Elle permettra de savoir si :
le contrat actuel est accepté sans modification ;
une clause particulière doit être ajoutée ;
un avenant est nécessaire ;
certaines garanties restent exclues ;
un contrat professionnel complémentaire doit être souscrit.
Distribuer un contrat ou accompagner réellement l’assuré
Distribuer un contrat consiste à recueillir des informations, proposer une formule et émettre des conditions particulières.
L’accompagnement commence lorsque l’on rapproche le document contractuel de la vie réelle de l’assuré.
Avant un sinistre, notre travail consiste notamment à repérer les incohérences, à formuler précisément le risque et à obtenir les confirmations nécessaires.
Pendant un sinistre, il faut déterminer l’origine du dommage, la qualité des biens touchés, l’usage de la pièce concernée et les contrats susceptibles d’intervenir.
Après le sinistre, il peut être nécessaire de conserver les échanges, de suivre les demandes de l’assureur et d’adapter le dossier pour éviter qu’une situation comparable ne se reproduise.
C’est précisément dans ces zones de frontière entre vie privée, activité professionnelle et location que l’accompagnement prend toute sa valeur.
Pourquoi constituer un dossier complet et structuré ?
Dans une telle situation, le dossier devrait idéalement comprendre :
les conditions particulières et générales du contrat habitation ;
le questionnaire de souscription ;
le bail ou la convention entre le particulier et sa société ;
la description de l’activité professionnelle ;
la liste des biens professionnels présents ;
la confirmation de l’absence ou de la présence de clientèle ;
les informations relatives aux locations Airbnb ou Booking ;
les échanges écrits avec l’assureur ;
les éventuels avenants ;
le contrat de responsabilité civile professionnelle.
Une organisation claire permet de reconstituer immédiatement la situation.
Elle rend également le dossier « IA Ready » : les différentes pièces peuvent être rapprochées plus rapidement pour détecter une contradiction entre une réponse de souscription, une clause contractuelle et l’usage réel du logement.
L’intelligence artificielle accélère alors la lecture et les comparaisons.

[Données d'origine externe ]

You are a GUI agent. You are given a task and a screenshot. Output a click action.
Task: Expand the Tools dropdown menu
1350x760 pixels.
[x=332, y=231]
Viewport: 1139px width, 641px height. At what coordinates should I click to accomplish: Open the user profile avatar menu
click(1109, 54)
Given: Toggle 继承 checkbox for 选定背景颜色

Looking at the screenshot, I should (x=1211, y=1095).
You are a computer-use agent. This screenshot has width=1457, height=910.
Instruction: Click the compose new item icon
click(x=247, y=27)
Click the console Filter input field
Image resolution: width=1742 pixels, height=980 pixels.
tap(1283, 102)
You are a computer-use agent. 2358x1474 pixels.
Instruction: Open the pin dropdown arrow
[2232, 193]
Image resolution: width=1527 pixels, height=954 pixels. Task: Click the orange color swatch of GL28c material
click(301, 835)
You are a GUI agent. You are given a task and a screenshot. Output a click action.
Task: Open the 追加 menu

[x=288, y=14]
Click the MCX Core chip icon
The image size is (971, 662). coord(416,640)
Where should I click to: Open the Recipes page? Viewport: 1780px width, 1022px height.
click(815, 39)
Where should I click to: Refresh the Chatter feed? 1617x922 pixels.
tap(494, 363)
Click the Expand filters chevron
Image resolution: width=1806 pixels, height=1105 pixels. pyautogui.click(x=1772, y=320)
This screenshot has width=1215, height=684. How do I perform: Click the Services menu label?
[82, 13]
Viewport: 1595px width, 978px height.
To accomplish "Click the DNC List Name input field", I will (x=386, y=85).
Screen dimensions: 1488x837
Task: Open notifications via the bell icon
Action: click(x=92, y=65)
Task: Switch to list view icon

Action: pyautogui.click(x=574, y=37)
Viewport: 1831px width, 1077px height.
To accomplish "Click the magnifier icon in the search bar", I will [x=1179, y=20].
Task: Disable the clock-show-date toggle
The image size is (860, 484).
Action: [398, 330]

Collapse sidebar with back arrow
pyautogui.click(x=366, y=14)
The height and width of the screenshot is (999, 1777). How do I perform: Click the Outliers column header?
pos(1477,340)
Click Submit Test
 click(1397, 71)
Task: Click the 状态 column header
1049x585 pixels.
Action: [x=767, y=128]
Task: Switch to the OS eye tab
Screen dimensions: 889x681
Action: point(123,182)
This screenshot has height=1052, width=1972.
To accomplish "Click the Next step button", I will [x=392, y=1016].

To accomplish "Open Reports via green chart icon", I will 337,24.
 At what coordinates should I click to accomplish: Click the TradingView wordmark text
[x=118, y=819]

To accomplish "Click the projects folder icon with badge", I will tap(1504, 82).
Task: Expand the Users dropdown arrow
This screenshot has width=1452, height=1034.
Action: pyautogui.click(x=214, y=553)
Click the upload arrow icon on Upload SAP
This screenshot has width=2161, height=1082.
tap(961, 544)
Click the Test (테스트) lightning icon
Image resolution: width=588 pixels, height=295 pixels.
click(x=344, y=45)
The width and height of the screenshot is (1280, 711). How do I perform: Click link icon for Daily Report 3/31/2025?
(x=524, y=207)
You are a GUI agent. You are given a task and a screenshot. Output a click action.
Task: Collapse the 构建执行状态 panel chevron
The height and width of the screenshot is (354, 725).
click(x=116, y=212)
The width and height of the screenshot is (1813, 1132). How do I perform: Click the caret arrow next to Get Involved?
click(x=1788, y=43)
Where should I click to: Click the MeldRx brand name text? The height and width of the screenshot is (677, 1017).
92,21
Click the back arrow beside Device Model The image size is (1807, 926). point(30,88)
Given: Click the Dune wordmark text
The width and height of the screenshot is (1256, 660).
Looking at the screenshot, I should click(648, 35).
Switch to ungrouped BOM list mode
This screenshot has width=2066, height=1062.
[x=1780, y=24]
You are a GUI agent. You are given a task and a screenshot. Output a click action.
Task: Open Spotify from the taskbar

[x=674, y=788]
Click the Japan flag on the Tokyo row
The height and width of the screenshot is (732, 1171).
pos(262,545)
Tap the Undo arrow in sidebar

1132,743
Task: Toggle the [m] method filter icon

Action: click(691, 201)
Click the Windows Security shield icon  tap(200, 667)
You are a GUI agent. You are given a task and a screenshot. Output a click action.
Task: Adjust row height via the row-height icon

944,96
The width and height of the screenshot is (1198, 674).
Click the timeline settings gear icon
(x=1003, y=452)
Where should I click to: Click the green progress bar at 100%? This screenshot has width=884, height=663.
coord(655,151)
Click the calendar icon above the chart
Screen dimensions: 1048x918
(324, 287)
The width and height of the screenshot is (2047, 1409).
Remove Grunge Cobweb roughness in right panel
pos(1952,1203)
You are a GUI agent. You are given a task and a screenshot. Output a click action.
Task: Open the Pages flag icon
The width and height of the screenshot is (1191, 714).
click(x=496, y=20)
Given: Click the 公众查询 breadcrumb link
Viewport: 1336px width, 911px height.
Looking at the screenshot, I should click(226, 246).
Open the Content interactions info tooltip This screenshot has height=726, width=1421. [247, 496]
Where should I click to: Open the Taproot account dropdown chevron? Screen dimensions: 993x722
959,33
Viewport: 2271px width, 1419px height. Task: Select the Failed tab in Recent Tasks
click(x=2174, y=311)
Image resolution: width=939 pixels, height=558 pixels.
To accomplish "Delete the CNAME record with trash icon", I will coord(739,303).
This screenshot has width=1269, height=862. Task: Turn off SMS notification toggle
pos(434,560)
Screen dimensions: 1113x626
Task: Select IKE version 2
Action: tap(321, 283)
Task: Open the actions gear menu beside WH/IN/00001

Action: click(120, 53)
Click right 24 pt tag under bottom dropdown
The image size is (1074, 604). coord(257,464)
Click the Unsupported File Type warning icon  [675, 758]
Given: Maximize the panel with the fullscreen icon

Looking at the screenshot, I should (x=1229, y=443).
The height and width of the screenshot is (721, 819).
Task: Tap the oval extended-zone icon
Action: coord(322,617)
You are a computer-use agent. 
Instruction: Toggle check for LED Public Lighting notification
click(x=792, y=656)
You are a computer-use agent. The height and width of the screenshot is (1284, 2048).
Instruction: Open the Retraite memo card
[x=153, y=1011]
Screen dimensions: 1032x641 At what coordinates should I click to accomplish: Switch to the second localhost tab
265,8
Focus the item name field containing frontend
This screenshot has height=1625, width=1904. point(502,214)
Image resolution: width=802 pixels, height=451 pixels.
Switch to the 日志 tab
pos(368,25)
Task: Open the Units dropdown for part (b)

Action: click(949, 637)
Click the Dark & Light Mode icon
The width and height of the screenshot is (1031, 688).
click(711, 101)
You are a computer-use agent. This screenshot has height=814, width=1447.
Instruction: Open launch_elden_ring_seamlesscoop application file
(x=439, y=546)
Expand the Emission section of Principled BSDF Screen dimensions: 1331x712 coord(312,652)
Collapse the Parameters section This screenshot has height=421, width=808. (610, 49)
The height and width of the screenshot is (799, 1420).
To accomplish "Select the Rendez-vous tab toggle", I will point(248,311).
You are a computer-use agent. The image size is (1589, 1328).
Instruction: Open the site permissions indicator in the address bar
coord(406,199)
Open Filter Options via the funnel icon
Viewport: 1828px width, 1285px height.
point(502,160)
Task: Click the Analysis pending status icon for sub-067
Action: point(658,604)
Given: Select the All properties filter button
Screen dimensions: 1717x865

Elle ne remplace toutefois ni la déclaration sincère de l’assuré, ni la confirmation de l’assureur, ni l’analyse du courtier.
Le courtier indépendant comme interlocuteur de première intention
Lorsqu’un client modifie l’usage de son domicile, son premier réflexe devrait être d’en parler à son courtier avant même de décider quel assureur doit intervenir.
Le sujet peut en effet concerner simultanément :
l’assurance habitation ;
la responsabilité civile professionnelle ;
l’assurance des biens de l’entreprise ;
la protection juridique ;
la location saisonnière ;
la responsabilité du propriétaire.
Le rôle du courtier indépendant est de relier ces contrats et ces usages, y compris lorsque tous les contrats n’ont pas été souscrits par son intermédiaire.
L’objectif n’est pas seulement d’obtenir un contrat. Il est de s’assurer que l’ensemble du dossier correspond à la réalité avant qu’un incendie, un dégât des eaux, un vol ou un accident impliquant un tiers ne révèle une difficulté.
Bureau à domicile : les questions à poser avant de conclure que vous êtes couvert
Avant d’utiliser une pièce de votre logement à des fins professionnelles, il est utile de vérifier les points suivants :
Mon contrat autorise-t-il expressément un usage professionnel ?
Le télétravail est-il distingué d’un véritable bureau affecté à l’entreprise ?
Puis-je recevoir des clients ou des collaborateurs ?
Les biens appartenant à ma société sont-ils couverts ?
Ma responsabilité professionnelle relève-t-elle d’un autre contrat ?
La location d’une partie du logement a-t-elle été déclarée ?
Ai-je obtenu une confirmation écrite de l’assureur ?
Les différents contrats ont-ils été rapprochés entre eux ?
Un bureau installé au domicile n’est pas nécessairement un problème d’assurance.
Le véritable risque est de supposer qu’il est couvert sans avoir décrit exactement la situation et sans avoir obtenu de réponse claire.